Evaluate pex as a deployment option for streamparse #212

amontalenti · 2015-12-17T21:09:40Z

Suggested by one of our users, it might be nice to package Python environments in pex files, which would include code and dependencies. This could be a mechanism of eliminating the need to ever use virtualenv or fabric. I don't know what the other implications are of using pex, but someone could certainly explore. I don't think it would be too hard to get it working even with a current version of streamparse, based on the rough description in the docs.

There seem to be two options.

Create a .pex file out of dependencies and include it in the topology JAR with a standard name like topology.pex. Rather than calling /virtualenv/topology-venv/bin/python -m streamparse.run <class_name> to run a component, we actually call topology.pex -m streamparse.run <class_name>. Since pex supports -m similar to a Python interpreter, this should "just work". This seems like the preferred option -- my only concern here is a "platform build mismatch" issue, e.g. if a dependency is a C extension module that needs to be built for the target platform rather than the development platform, building the .pex file locally may not produce the right thing (?). This might not matter as much if a bdist exists for that module and pex's --platform argument is used.
We build the .pex environment "dynamically" upon topology startup, using the pex CLI tool. That is, rather than bundling topology.pex inside the JAR, we actually bundle the dependency list in requirements.txt format. We then make the topology entrypoint pex -r requirements.txt -m streamparse.run. This ensures that the environment is built on the remote server upon topology startup; the main downside is that this command will probably take a long time to run the first time (before a pip cache kicks in?) and I'm not entirely sure how friendly Storm will be to that. I wonder if invoking it once upon topology submit via Fabric could be a trick to warm up the pip cache while also catching requirement specification errors at submit-time rather than topology run-time.

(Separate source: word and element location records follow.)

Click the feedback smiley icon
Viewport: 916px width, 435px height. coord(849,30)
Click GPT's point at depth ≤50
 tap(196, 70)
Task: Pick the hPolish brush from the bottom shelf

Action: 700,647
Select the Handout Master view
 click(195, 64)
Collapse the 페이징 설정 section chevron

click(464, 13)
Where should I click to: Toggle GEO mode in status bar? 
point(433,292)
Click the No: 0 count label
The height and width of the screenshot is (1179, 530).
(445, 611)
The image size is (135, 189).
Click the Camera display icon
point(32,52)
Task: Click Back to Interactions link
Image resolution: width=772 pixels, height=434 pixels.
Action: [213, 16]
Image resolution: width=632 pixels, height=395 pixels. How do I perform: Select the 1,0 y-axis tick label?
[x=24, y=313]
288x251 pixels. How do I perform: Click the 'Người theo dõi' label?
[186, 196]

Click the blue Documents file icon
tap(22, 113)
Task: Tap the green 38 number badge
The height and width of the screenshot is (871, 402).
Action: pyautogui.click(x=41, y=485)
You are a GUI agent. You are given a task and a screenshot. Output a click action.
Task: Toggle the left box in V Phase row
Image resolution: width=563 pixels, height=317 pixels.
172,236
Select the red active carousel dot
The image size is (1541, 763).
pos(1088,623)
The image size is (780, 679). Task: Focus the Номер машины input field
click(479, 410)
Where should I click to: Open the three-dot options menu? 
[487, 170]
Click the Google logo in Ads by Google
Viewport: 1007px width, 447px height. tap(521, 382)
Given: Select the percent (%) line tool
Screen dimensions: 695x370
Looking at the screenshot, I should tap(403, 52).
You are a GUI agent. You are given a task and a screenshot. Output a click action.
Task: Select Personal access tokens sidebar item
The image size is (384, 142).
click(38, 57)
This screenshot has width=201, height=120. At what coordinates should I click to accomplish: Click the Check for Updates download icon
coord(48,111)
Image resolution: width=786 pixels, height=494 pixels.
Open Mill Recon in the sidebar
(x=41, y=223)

Whichever option we pick, it seems like it could offer some improvements to the virtualenv approach, but I haven't dug into pex and tested it out too much yet.

The text was updated successfully, but these errors were encountered:

dan-blanchard · 2015-12-17T21:11:28Z

Completely agree on this one. Oh, and by the way, sparse submit works for the Python DSL on my branch now. I'm just adding more unit tests before I merge.

amontalenti · 2015-12-17T21:19:03Z

@dan-blanchard nice! 💯

amontalenti · 2015-12-26T20:40:52Z

This 20-minute talk on YouTube (done 100% at command-line) gives a nice overview of pex by a software engineer at Twitter. It makes it really clear to me that this is very do-able as a solution to this problem for streamparse.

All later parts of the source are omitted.